What needs to be done
Return the line containing "Task: Open the" and every line beneath it through the end of the entries below, unchanged. Pictures stay out.

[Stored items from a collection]
========
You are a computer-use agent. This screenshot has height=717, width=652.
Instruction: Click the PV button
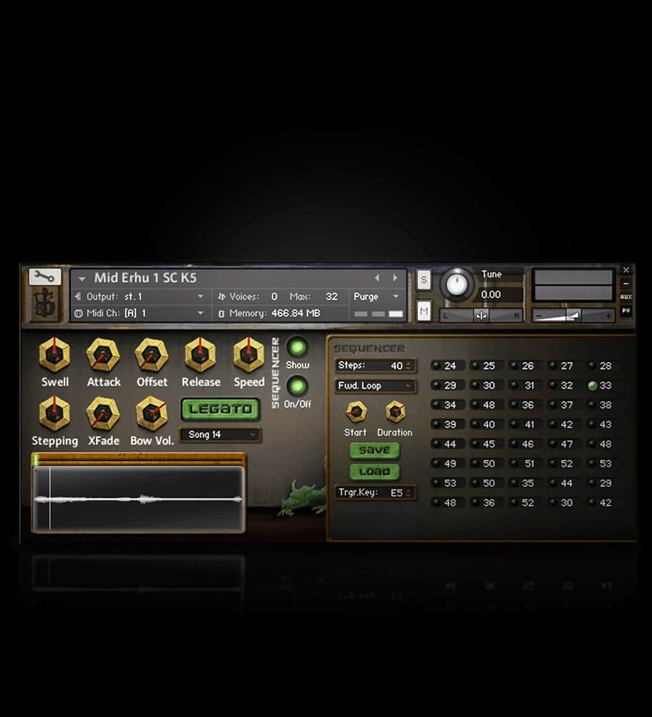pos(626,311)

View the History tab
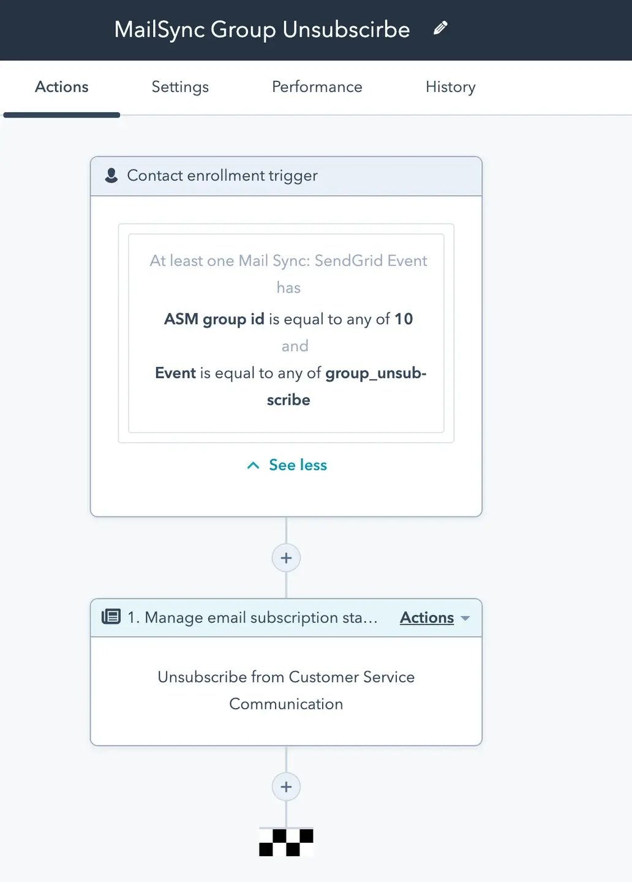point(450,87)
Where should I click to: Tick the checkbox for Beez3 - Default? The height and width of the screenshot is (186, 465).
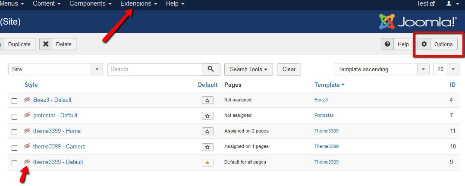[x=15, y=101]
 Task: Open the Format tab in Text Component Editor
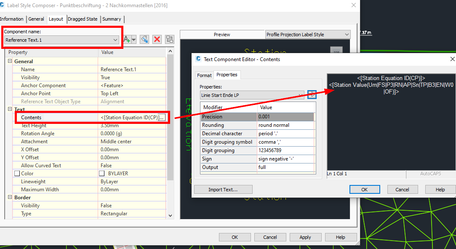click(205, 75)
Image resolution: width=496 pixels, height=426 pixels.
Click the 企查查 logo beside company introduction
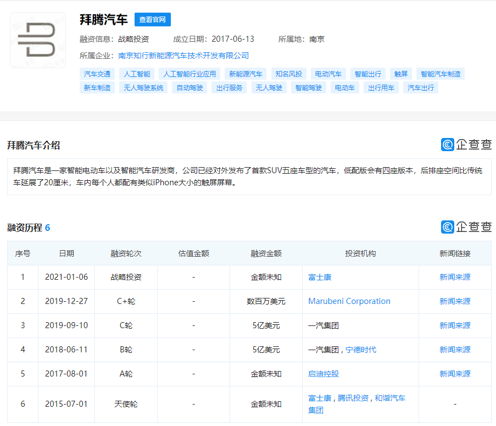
========
Expected output
 Task: Open the Format tab in Text Component Editor
click(205, 75)
Image resolution: width=496 pixels, height=426 pixels.
Click the 企查查 logo beside company introduction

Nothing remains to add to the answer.